• _Work required_
Report each line of the items below that contains the string "currency".

Items drawn from a data source:
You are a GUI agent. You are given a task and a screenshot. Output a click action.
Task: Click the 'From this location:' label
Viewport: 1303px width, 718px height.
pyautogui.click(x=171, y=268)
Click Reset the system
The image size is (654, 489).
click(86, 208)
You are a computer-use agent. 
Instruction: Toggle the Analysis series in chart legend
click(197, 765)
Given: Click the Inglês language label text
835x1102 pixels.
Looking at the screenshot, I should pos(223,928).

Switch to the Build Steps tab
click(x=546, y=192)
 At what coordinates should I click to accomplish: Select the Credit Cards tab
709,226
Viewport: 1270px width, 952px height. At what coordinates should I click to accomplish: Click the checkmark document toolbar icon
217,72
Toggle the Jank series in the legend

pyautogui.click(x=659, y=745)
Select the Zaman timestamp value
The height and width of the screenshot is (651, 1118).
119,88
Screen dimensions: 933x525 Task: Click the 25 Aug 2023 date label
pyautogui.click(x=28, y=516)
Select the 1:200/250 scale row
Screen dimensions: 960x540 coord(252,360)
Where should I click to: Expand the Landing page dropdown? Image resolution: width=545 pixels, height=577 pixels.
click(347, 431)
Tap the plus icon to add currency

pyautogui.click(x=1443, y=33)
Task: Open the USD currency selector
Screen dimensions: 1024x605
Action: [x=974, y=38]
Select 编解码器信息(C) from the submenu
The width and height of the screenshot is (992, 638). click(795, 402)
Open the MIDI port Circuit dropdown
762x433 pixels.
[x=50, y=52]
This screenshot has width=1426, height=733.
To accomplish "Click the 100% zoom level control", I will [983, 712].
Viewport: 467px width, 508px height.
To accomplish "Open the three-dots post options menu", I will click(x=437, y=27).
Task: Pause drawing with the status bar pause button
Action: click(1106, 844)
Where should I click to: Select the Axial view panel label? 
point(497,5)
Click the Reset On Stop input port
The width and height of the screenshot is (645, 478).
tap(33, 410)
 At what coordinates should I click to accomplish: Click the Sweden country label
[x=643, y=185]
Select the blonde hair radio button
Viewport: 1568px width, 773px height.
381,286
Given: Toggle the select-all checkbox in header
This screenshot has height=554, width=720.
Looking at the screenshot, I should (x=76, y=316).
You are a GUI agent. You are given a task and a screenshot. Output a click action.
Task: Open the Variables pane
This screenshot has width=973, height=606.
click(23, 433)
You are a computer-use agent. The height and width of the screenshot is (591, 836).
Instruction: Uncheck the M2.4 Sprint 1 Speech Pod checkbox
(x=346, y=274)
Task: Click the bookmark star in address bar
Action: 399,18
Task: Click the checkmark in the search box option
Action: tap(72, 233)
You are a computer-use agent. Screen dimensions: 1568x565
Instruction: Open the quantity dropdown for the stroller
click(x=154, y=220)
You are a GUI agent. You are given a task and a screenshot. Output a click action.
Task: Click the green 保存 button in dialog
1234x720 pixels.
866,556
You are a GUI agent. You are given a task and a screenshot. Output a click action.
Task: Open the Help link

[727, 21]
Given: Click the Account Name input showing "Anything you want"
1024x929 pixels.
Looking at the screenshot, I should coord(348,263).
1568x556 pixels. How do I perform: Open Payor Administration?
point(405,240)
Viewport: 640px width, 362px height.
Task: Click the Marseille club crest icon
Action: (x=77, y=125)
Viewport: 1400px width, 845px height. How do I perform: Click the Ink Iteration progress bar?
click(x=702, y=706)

• _Response for this exercise_
Tap the plus icon to add currency
Task: Open the USD currency selector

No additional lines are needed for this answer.